RECORDS FOR PROCESSING:
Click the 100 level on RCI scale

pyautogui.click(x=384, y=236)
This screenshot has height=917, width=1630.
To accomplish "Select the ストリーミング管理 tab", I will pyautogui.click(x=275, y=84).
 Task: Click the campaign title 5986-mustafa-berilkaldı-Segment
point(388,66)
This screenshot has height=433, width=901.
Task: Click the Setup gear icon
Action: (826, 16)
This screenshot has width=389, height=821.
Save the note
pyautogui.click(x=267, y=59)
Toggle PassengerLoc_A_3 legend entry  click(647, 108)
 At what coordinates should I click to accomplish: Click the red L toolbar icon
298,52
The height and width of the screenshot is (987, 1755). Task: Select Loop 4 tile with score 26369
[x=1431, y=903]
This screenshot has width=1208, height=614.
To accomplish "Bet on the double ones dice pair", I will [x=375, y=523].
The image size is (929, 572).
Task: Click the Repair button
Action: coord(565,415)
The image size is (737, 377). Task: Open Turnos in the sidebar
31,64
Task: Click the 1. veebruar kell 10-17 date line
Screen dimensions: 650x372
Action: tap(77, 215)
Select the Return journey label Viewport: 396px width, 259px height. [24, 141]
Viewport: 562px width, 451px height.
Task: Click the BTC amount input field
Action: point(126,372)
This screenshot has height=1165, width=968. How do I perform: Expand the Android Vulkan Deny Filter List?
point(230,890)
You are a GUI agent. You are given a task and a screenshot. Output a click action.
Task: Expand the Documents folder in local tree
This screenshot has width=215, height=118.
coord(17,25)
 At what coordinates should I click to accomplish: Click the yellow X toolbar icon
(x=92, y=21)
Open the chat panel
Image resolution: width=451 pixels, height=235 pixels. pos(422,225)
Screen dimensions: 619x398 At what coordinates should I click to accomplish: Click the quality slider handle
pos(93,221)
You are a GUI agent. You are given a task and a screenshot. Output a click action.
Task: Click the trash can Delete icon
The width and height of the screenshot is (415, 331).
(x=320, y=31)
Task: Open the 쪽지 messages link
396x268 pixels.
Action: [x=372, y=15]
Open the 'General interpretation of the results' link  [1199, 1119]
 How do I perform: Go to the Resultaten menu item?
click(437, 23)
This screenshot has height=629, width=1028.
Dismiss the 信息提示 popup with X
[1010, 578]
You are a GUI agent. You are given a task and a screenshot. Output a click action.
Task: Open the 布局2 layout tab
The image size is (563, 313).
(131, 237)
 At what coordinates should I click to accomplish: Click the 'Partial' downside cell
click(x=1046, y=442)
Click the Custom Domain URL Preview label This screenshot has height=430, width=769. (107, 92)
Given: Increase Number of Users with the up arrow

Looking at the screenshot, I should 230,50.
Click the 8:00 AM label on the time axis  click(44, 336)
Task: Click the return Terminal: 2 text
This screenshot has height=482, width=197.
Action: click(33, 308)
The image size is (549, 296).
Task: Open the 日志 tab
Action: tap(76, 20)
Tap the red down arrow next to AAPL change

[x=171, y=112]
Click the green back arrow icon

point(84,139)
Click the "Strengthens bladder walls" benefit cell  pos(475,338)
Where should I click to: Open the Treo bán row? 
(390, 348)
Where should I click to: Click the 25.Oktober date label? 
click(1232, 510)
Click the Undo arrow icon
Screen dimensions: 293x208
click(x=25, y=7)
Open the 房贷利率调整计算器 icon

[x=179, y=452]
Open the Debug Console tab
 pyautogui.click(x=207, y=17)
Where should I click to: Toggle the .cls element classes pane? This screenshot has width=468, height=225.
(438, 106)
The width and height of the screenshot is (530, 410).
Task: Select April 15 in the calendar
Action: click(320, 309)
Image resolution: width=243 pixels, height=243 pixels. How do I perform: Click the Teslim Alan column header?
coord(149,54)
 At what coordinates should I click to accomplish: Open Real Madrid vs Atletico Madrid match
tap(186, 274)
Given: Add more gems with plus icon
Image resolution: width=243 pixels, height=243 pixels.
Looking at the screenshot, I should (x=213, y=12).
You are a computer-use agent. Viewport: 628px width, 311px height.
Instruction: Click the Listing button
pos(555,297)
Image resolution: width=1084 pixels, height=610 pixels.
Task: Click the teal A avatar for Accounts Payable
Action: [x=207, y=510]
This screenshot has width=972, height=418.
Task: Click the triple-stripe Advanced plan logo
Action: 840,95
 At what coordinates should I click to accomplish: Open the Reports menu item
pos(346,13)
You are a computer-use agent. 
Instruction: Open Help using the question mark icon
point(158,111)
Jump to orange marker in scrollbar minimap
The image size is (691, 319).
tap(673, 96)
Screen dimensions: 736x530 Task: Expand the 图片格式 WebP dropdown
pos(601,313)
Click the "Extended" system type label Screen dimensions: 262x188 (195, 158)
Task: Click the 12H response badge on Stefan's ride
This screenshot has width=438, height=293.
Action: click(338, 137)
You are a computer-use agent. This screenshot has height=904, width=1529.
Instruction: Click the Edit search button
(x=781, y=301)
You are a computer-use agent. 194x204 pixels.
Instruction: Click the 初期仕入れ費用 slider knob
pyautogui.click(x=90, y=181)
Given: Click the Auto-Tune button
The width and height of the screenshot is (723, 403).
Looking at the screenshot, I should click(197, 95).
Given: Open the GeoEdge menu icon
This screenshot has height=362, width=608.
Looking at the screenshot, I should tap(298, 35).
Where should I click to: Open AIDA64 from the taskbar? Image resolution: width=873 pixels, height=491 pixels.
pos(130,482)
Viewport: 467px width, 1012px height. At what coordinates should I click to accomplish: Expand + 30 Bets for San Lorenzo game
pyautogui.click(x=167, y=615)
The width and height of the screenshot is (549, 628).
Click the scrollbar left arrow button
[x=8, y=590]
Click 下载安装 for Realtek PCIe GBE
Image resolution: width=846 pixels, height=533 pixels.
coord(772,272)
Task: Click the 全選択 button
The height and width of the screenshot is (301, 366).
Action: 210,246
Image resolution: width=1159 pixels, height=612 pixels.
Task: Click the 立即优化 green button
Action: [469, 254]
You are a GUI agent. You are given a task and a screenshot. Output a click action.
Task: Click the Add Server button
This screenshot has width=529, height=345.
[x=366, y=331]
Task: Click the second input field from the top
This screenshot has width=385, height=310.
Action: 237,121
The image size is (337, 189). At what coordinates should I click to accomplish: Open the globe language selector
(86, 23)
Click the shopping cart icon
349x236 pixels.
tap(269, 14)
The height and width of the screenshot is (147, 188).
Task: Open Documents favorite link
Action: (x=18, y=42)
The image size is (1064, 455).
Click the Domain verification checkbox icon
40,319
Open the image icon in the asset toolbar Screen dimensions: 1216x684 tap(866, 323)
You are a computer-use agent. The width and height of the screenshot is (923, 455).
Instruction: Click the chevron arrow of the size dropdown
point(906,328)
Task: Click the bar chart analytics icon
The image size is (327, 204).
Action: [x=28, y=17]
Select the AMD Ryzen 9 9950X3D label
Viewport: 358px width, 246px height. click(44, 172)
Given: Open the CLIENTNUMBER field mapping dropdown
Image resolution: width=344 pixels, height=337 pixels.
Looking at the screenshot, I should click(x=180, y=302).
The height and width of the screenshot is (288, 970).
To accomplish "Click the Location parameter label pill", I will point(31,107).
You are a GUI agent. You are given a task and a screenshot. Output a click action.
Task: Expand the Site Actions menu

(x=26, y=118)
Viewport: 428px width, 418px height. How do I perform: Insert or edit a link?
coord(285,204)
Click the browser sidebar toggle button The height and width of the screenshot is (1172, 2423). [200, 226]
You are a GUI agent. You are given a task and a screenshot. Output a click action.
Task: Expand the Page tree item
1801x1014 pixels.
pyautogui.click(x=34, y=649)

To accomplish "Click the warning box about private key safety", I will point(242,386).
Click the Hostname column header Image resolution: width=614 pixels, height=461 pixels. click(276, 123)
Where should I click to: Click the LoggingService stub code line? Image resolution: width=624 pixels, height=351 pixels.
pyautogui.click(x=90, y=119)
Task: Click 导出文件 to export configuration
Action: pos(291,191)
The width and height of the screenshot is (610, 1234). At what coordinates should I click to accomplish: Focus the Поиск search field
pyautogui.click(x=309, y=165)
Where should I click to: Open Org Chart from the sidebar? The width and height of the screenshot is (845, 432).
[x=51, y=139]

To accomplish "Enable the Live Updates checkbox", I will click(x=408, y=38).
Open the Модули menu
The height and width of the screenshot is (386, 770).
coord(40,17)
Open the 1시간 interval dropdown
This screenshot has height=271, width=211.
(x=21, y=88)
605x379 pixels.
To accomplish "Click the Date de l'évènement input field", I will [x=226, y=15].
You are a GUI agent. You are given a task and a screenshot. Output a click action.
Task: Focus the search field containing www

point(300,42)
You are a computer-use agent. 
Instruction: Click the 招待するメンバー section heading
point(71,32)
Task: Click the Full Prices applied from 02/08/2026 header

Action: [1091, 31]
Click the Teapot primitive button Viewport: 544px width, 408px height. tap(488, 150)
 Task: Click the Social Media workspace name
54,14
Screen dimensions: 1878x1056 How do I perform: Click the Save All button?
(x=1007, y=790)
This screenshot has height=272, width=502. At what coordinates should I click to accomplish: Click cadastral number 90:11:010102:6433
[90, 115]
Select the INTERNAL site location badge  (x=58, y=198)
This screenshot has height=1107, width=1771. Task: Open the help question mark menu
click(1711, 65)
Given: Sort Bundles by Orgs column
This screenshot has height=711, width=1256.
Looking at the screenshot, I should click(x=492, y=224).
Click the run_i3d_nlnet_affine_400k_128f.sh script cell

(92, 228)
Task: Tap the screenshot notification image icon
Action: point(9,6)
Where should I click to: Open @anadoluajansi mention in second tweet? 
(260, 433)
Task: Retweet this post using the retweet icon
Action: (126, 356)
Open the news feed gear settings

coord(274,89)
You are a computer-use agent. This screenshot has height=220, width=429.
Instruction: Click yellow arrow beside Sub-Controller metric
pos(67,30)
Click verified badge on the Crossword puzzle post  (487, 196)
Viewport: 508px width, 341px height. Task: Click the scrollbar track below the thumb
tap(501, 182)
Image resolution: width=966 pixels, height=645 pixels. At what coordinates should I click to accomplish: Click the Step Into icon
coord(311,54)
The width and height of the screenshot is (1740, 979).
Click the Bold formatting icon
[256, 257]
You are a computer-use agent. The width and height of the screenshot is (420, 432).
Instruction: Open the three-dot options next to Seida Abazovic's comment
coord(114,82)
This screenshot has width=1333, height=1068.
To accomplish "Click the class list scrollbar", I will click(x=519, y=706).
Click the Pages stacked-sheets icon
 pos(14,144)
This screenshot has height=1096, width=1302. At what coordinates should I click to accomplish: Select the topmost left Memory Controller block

WHAT THE EXERCISE ASKS: Return the rows starting at the line containing "You are a computer-use agent. 194x204 pixels." and ending with the line containing "Looking at the screenshot, I should click(197, 95).", reproduced verbatim.

THE RESPONSE:
You are a computer-use agent. 194x204 pixels.
Instruction: Click the 初期仕入れ費用 slider knob
pyautogui.click(x=90, y=181)
Given: Click the Auto-Tune button
The width and height of the screenshot is (723, 403).
Looking at the screenshot, I should click(197, 95).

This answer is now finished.